### DATA PROVIDED

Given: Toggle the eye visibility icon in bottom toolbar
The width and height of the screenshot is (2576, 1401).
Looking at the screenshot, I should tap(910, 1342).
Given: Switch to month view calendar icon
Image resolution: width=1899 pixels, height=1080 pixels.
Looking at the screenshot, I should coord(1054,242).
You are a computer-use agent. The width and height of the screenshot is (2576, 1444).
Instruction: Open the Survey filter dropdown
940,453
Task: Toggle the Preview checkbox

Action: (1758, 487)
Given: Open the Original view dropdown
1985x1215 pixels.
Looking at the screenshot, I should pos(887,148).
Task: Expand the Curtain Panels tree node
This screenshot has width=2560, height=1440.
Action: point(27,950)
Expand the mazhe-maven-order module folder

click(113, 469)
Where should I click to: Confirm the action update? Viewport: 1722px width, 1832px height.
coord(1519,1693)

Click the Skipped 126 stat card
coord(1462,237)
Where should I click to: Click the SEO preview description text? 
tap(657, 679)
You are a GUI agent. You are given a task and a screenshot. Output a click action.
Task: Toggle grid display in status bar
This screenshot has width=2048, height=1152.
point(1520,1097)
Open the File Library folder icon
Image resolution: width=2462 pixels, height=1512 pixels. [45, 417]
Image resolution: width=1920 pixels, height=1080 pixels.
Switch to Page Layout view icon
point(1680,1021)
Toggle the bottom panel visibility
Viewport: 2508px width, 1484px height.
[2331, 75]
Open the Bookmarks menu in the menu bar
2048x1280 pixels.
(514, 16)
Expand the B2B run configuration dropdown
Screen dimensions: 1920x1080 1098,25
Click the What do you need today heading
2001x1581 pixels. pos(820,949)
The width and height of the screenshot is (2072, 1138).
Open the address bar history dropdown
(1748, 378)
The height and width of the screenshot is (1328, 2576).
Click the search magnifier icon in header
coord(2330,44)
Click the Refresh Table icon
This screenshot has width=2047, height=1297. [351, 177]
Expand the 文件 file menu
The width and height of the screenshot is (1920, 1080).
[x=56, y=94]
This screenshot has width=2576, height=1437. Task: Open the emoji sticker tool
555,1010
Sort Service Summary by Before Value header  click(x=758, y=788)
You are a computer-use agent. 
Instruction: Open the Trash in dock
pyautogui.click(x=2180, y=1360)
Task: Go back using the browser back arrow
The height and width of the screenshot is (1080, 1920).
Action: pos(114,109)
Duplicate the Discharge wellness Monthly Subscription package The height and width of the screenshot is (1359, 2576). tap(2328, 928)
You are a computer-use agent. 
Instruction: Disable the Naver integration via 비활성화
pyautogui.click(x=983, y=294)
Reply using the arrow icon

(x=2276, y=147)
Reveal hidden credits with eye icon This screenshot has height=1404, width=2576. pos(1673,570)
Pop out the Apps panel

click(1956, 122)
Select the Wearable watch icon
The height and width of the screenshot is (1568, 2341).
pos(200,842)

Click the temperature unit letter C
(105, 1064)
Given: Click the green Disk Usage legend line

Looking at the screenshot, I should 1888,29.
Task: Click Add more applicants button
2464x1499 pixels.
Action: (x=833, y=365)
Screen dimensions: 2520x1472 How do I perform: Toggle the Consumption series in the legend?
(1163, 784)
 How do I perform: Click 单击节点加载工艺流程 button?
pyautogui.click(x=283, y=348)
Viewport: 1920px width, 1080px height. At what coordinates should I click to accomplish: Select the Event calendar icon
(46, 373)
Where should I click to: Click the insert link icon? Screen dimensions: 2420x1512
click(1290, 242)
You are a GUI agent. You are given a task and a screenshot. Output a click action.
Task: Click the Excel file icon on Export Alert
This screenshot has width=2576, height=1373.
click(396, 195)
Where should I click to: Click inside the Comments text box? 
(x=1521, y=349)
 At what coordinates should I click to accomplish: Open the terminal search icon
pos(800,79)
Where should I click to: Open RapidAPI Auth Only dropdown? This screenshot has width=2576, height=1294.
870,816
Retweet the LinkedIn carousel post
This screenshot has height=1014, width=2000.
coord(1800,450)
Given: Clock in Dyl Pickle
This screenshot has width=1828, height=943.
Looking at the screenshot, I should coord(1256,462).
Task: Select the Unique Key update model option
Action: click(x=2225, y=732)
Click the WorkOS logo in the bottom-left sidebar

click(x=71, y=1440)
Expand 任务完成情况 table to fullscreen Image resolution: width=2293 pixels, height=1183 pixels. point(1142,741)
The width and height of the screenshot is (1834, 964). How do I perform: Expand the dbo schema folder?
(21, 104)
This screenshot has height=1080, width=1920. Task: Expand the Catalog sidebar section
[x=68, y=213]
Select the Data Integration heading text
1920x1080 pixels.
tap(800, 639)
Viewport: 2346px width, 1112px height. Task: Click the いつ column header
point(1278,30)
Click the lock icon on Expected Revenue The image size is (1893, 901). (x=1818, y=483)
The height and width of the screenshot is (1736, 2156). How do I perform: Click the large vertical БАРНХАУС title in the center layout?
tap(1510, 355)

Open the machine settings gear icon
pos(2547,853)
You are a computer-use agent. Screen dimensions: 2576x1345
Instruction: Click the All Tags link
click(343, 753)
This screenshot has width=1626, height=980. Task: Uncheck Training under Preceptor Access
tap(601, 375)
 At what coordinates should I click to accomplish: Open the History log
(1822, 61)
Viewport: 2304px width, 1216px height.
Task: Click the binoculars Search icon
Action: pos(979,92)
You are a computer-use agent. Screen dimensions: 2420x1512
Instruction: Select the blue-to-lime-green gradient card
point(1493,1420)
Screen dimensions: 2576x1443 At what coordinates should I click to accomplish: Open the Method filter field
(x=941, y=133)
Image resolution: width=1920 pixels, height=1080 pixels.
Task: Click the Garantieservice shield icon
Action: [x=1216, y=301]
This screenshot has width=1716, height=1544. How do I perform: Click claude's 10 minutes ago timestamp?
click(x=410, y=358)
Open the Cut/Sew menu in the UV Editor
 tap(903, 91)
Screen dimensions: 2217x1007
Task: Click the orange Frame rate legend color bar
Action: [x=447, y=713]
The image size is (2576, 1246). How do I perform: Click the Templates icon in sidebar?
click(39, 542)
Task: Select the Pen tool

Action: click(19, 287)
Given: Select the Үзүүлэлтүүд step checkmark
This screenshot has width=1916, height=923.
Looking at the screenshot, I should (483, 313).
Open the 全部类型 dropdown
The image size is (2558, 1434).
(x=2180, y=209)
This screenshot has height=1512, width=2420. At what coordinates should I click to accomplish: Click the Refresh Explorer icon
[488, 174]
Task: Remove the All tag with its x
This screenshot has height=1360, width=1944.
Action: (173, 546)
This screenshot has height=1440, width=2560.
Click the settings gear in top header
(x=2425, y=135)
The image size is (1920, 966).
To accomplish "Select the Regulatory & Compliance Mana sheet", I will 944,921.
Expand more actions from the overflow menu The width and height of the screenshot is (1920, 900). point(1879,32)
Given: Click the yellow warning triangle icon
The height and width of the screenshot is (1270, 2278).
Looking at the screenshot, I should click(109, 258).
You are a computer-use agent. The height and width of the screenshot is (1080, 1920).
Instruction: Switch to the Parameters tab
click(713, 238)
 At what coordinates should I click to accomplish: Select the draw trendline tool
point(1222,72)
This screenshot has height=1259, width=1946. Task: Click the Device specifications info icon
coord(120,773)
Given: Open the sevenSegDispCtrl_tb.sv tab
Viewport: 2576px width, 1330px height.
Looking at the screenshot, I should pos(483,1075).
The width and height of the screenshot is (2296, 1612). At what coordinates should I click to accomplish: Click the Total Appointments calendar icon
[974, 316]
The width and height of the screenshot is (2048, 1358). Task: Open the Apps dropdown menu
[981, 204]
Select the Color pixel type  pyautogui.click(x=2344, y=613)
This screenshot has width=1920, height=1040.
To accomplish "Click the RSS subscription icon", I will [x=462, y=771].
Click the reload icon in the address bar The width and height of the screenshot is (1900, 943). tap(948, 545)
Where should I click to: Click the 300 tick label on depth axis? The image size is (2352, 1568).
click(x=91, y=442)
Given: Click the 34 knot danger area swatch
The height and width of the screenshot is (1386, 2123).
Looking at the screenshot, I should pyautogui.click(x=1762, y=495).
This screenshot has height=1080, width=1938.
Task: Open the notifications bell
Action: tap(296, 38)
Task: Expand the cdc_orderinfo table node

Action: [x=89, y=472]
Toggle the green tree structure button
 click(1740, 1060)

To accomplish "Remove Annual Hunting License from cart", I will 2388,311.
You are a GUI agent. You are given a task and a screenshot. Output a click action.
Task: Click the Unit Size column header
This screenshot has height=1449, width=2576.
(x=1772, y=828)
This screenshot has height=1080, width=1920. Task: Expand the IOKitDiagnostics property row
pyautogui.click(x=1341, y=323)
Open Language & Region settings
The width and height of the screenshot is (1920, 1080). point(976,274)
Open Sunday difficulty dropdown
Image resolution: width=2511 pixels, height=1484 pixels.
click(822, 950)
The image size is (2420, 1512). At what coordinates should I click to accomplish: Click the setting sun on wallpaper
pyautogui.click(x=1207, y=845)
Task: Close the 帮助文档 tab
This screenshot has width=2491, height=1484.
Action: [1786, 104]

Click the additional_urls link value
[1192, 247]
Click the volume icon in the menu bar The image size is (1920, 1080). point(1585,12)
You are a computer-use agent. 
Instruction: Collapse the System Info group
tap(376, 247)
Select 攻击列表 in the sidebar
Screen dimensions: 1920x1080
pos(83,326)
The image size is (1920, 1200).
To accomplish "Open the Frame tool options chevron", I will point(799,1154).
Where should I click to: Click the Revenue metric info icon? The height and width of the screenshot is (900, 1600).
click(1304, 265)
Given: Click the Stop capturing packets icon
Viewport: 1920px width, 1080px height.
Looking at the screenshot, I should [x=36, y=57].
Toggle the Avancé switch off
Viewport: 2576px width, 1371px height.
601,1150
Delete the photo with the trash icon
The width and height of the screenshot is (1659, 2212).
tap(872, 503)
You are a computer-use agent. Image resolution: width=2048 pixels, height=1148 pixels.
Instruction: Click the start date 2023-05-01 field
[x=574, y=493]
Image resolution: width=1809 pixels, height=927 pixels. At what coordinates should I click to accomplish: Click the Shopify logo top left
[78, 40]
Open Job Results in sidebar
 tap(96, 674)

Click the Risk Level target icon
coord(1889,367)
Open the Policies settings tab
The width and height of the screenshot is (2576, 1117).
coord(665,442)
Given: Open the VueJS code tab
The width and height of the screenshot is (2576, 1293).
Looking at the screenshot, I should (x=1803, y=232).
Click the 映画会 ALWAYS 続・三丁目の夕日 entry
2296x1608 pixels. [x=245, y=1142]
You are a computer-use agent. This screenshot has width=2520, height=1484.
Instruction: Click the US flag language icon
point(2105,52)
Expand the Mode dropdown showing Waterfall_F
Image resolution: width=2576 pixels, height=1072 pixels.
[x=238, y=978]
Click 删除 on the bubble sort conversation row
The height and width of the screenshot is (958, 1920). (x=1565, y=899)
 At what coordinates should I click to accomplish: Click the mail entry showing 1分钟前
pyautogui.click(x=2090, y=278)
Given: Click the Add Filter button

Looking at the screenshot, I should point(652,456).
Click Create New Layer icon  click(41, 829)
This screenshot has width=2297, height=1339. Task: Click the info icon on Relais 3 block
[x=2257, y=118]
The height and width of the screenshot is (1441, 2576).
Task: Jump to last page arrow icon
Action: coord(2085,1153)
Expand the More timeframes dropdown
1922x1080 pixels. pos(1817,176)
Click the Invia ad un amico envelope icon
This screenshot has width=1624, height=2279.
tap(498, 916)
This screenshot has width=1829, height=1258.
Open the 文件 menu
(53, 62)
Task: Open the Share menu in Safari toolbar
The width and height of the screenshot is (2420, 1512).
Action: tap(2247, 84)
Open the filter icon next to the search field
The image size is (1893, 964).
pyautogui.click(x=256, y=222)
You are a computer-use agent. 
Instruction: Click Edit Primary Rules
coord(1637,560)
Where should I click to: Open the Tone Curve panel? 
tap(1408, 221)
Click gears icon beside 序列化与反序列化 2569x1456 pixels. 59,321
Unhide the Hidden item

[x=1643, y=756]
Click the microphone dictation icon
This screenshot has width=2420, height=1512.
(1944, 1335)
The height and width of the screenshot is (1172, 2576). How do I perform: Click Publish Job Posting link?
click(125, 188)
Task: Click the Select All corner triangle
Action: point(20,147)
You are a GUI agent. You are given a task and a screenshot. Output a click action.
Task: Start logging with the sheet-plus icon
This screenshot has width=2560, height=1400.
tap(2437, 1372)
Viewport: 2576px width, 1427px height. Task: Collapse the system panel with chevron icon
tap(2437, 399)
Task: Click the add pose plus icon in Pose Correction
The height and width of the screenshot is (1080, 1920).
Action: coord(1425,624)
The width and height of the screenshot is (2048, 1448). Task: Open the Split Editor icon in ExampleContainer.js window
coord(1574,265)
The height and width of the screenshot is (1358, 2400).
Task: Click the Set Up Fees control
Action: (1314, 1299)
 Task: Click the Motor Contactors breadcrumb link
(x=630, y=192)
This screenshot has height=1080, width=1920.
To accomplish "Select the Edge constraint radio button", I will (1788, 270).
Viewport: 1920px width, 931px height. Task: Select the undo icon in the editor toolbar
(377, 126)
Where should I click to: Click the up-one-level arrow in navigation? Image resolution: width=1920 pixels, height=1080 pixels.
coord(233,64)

######

__REQUIREMENT__: The expected answer is an exact copy of the lines above, beginning at the line with "Where should I click to: Click the SEO" and ending at the line with "Toggle the bottom panel visibility", with both ends in.

__RESULT BELOW__:
Where should I click to: Click the SEO preview description text? 
tap(657, 679)
You are a GUI agent. You are given a task and a screenshot. Output a click action.
Task: Toggle grid display in status bar
This screenshot has width=2048, height=1152.
point(1520,1097)
Open the File Library folder icon
Image resolution: width=2462 pixels, height=1512 pixels. [45, 417]
Image resolution: width=1920 pixels, height=1080 pixels.
Switch to Page Layout view icon
point(1680,1021)
Toggle the bottom panel visibility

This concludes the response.